Statistical significance of birth month of professional boxers I looked at the birth dates of the top 100 ranked professional boxers of all time (67 of them to be exact).  40% of them were born during certain 3 month-long time periods.  If birth date of boxers were totally random (as we'd expect) than in any 3 month period, about 25% of boxers should be born during any 3 month period, but I found a period where it was 40%.  I found another 3 month period where only 12% of boxers were born.  Question is--is that 40% statistically significant compared to the expected 25%?  Same question for the 12% (is that statistically significant different from 25%)
I can't seem to figure out how to run the numbers.  As mentioned n = 67.
(Actually, birth month is not perfectly distributed--somewhat more people are born in summer months than winter but I think this should not affect the total 'story' here).  I very much appreciate any help.
 A: A basic approach
You should be able to find data on births by time of year for the population as a whole.
To see if there is evidence that boxers have a different distribution of birth dates, given your sample size I suggest you work at a granularity of "months". Your null hypothesis is that boxers' birth months follow the same distribution as the wider population.

- _DATA EXTRACT_:
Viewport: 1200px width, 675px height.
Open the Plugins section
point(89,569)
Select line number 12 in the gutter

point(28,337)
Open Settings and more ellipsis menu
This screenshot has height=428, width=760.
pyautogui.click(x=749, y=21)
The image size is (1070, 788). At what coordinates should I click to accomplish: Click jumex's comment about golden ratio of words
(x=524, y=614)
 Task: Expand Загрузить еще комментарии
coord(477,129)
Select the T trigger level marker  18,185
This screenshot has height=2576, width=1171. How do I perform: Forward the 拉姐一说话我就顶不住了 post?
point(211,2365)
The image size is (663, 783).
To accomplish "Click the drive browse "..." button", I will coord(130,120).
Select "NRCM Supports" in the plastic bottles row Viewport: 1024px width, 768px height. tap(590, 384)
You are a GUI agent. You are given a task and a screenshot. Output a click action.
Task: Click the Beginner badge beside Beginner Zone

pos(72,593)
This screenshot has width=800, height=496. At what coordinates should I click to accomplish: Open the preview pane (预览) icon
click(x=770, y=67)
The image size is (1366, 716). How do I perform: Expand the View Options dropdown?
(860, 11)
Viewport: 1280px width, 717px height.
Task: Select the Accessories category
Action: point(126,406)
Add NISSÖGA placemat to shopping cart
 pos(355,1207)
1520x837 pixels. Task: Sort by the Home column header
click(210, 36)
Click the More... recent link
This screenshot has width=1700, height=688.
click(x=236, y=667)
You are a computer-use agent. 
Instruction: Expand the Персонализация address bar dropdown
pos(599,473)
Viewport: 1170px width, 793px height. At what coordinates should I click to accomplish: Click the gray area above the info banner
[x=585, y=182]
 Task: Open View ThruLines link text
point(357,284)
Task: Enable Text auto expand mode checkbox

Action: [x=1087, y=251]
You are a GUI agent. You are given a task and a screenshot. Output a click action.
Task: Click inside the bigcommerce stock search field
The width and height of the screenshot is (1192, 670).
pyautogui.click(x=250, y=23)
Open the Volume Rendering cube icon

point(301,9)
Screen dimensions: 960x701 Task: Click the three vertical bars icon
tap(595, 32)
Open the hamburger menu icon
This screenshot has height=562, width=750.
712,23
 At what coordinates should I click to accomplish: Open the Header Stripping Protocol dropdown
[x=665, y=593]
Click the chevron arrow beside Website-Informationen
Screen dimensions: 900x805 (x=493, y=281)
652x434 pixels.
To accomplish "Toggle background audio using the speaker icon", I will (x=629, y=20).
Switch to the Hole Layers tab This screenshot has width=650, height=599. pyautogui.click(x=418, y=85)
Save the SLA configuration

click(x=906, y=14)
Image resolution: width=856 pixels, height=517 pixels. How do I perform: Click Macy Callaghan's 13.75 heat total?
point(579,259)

- _USING THE INFORMATION_:
a) In the text on boxers' birth months, why does the asker expect about 25% of boxers to be born in any 3-month period?
b) Say whether each statement agrees with the text on boxers' birth months. Answer yes or no, and quote the deciding words.
(i) The sample size is 67.
(ii) In one 3-month period, only 12% of the boxers were born.
(iii) The answer suggests working at a granularity of weeks.
c) Copy the text on boxers' birth months word for word, from "To see if there" up to and including "the wider population.".

- _SOLUTION SET_:
a) The asker expects about 25% because that is the share you would see if boxers' birth dates were totally random. In that case, any 3-month period should hold about a quarter of the births.

b)
(i) Yes: "As mentioned n = 67."
(ii) Yes: "I found another 3 month period where only 12% of boxers were born."
(iii) No: "I suggest you work at a granularity of "months"."

c)
To see if there is evidence that boxers have a different distribution of birth dates, given your sample size I suggest you work at a granularity of "months". Your null hypothesis is that boxers' birth months follow the same distribution as the wider population.